Tip #2: Reach out to trusted friends and family members for referrals. Anyone who has completed or started their journey in mental health has had to begin walking the same path in finding a therapist. Their recommendations for therapists can be a useful starting point as you can learn from their experiences (positive or negative) and can help lead you to find a therapist that is right for your situation.
Tip #3: Online Research. All therapists should have an online bio which will tell you several key pieces of information.
First, it will tell you their gender, which can be a determining factor for a good fit for you. Although this may not be a factor for everyone, some people feel more comfortable discussing their thoughts and feelings with a particular gender.
Another thing you can learn from their bio is their education. Where did the therapist go to school? While the best schools don’t necessarily make for the best therapists, you are going to want to make sure they went to an accredited school and not an online coaching certificate. You will want to know that they have invested in their education, as you will be the beneficiary of that investment.
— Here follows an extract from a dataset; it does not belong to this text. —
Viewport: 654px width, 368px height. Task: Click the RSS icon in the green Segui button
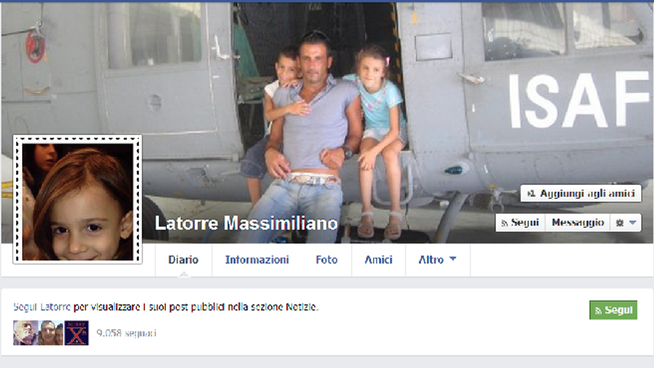click(x=598, y=311)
The online bio will also tell you whether or not they are licensed. If they are an associate, (an intern who has graduated with their required educational requirements and is working on hours towards their licensure), that doesn’t mean you should discount them. The benefit of working with an intern or associate is that they would need to be working under their supervisor’s license and so you would be getting a potential two for one deal. If they do not disclose that they are an associate, or what being an associate means, then that is a good indicator that you should continue your search to find a therapist. Honesty is key in a working therapeutic relationship.
You should also be able to find online information regarding cost. When it comes to therapy, there is no set industry standard. The cost of therapy can vary widely depending on a number of factors including experience, level of education, degree of expertise and specialized training. The average session is between $80-$150 per 50 minute session. Some therapists will work with a sliding scale fee schedule, which means their fee will depend on your income level. You cannot take cost out of the equation, but it also is not the best idea to bargain shop for your mental health.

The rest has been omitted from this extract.